There has been no major new variant since omicron emerged in late 2021, and even the most recent omicron subvariant to emerge, BA.5, has had a long run as the dominant strain in the U.S., prevailing since early July.
This doesn’t mean that a more dangerous new strain couldn’t emerge. However, public health experts take comfort from recent patterns. The trend during most of 2022 suggests that a rapid succession of ever-more-confounding — and vaccine-evading — variants is not inevitable. If a major new variant does emerge, mRNA vaccines like those made by Moderna and Pfizer-BioNTech can be updated fairly easily for it.
Vaccination uptake, though, remains an urgent question. About one-third of Americans are not fully vaccinated, and an even smaller percentage have received boosters. Plescia said “the main deciding factor right now is not going to be the president or the response of the federal government — it’s going to be the response of the public.”
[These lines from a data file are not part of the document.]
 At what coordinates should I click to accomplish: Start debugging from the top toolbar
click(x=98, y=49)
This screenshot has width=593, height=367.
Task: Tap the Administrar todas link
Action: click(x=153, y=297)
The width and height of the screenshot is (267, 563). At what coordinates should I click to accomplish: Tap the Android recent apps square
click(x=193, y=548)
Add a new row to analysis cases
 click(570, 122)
“I think there’s disease fatigue and vaccine fatigue and wearing-a-mask fatigue,” said Dr. Georges Benjamin, executive director of the American Public Health Association. “People are just tired of COVID and trying to wish it away, and it’s unfortunate because it’s not gone. We’re tired of it, but it’s not tired of us yet.”
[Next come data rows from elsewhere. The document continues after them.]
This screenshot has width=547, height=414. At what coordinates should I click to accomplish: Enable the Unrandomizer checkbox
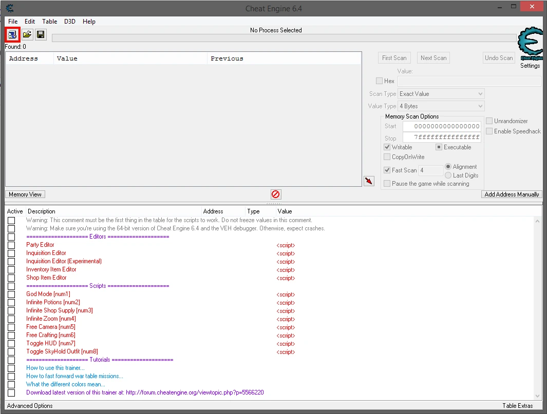[x=489, y=121]
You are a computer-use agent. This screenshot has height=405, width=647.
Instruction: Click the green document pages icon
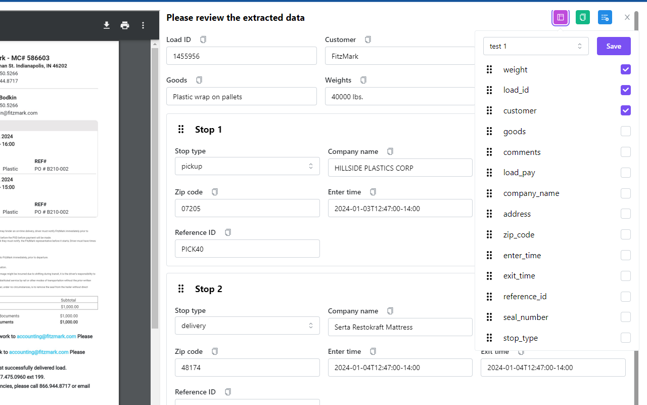pos(583,17)
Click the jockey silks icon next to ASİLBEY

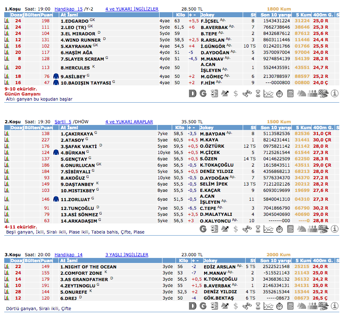(x=56, y=77)
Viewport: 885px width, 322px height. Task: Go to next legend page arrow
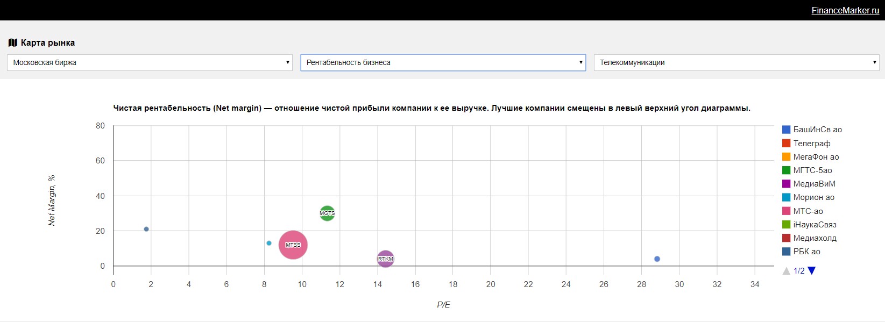(x=812, y=271)
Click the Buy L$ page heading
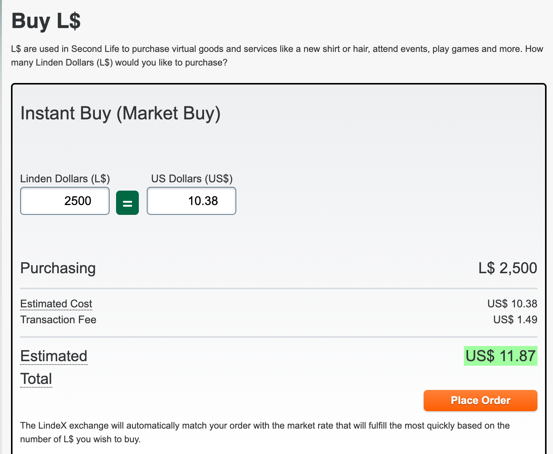Screen dimensions: 553x454 [46, 21]
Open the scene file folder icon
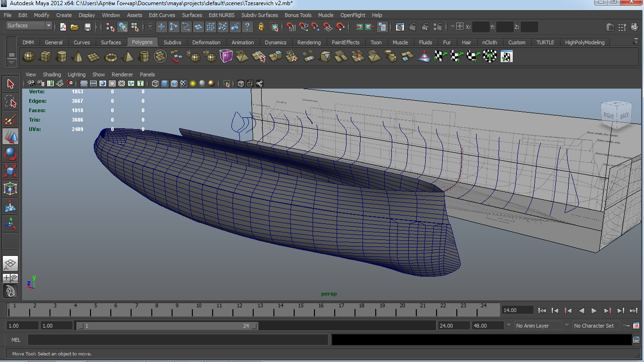This screenshot has height=362, width=644. click(x=74, y=27)
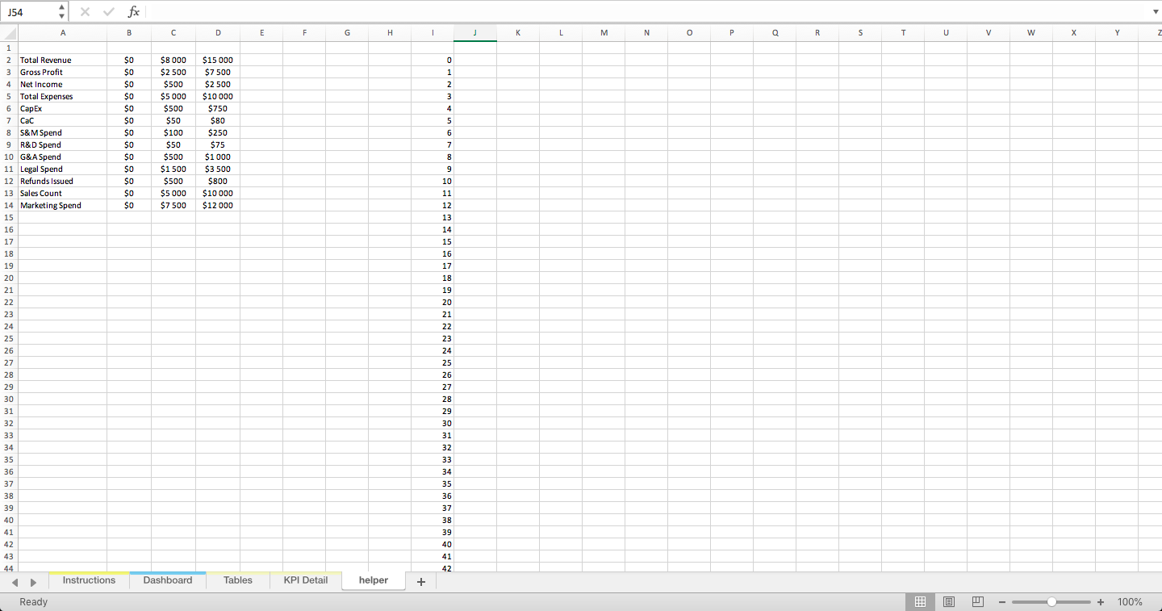Select the KPI Detail sheet tab
Image resolution: width=1162 pixels, height=611 pixels.
tap(304, 580)
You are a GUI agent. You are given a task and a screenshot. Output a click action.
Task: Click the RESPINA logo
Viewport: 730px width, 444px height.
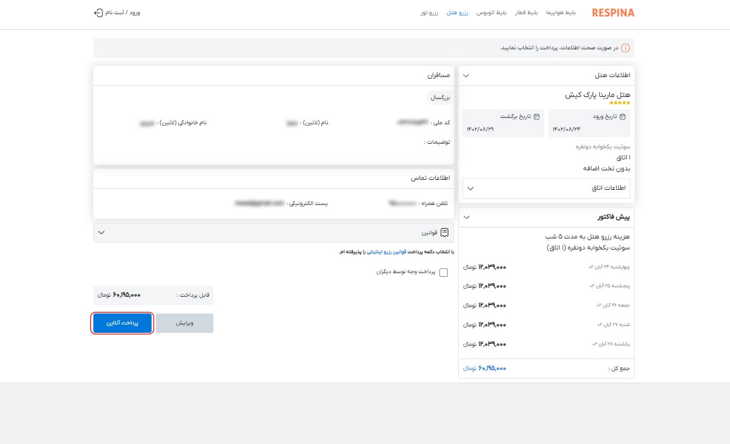613,13
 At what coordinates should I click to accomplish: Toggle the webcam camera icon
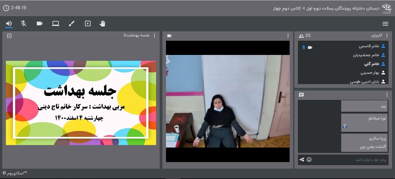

Some experts caution that a pandemic “under control” doesn’t mean the costs will be minimal.
“The degree of protection afforded by the current vaccines available, especially to the most vulnerable, is of limited duration, and nonfatal outcomes from COVID can still have knock-on consequences to the population health,” said Babak Javid, an associate professor in the division of experimental medicine at UCSF.
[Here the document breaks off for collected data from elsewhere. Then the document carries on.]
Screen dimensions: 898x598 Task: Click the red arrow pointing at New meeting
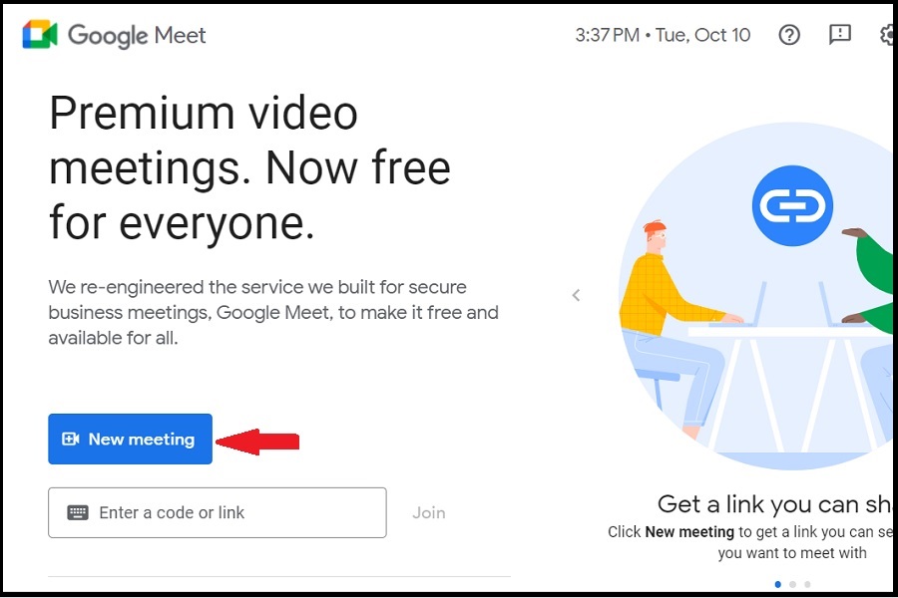coord(257,442)
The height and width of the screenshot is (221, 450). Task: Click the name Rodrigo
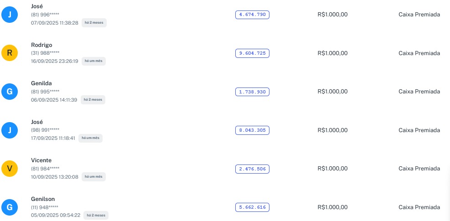point(41,45)
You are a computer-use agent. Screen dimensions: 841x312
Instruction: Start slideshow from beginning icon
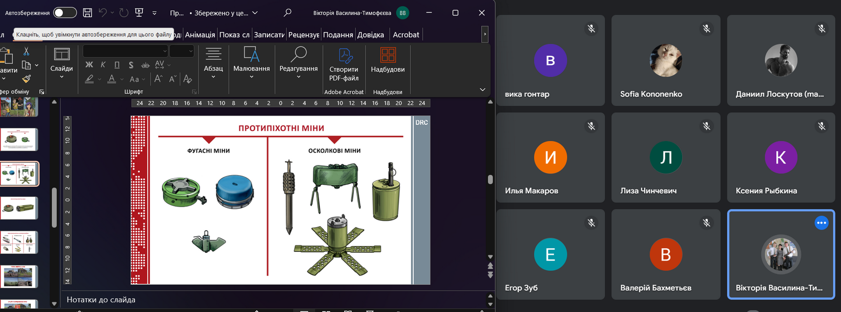coord(139,13)
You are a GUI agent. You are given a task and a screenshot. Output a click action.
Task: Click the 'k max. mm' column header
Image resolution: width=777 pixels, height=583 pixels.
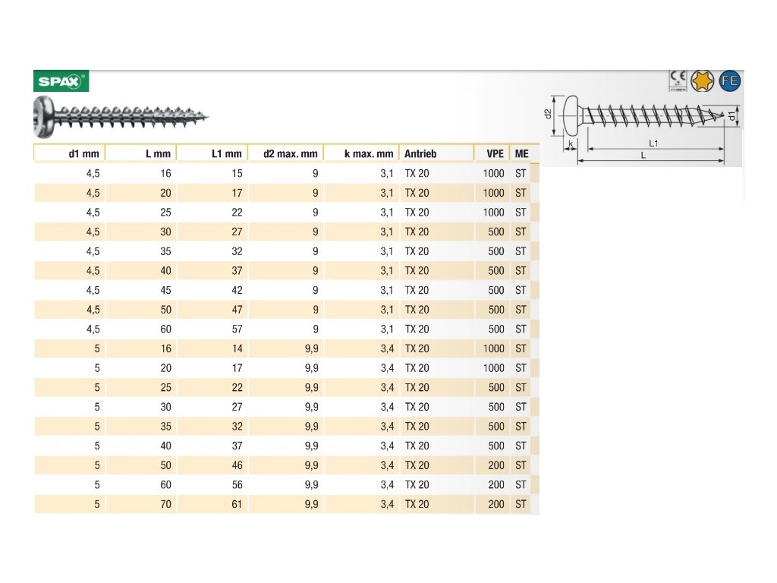tap(368, 154)
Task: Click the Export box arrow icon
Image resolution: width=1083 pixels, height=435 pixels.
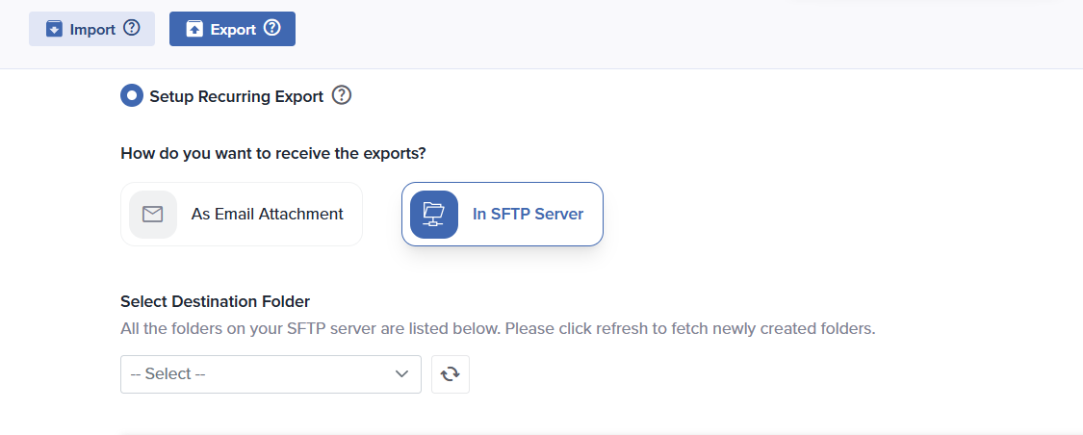Action: point(194,30)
These consequences are called “long COVID” and nearly 1 in 5 Americans who have had COVID are suffering from it. The Centers for Disease Control and Prevention defines long COVID as symptoms lasting three or more months after contracting the virus that weren’t experienced before.
“Under control” suggests progress on keeping further spread within modest limits. It does not mean that people haven’t lost loved ones or felt continuing effects from the virus; clearly, they have.
What Does Biden Still Need to Do?
Biden and his administration still have work to do, experts said.
Several public health experts urged Congress to pass Biden’s request for $22 billion in COVID-related funds. The White House has framed this funding as a way to be ready for a resurgence even though case levels are low now. It proposes that the funding support testing, research on new vaccines and therapeutics, preparations for future variants, and global assistance. Biden’s open declaration that the pandemic is “over” could make congressional approval less likely, however.
Gandhi said the federal government should do a better job targeting boosters and therapeutics at populations most at risk of severe breakthrough infections, notably older Americans and people who are immunocompromised.
And Schaffner urged more effective and unified messaging, with efforts to remove any hints of politics. “I wish the federal government would get together on who the main messenger is, and provide sustained, clear, simple messages,” he said.
Biden may not have used the most appropriate word when he described the pandemic as “over,” but the long-term statistical trends have been trending in the right direction, and the vaccines and treatments should dampen the severity of future waves. For these reasons, experts say it’s fair to declare that the pandemic is “under control.” If circumstances change, we will reassess our rating, but for now, this receives a Promise Kept.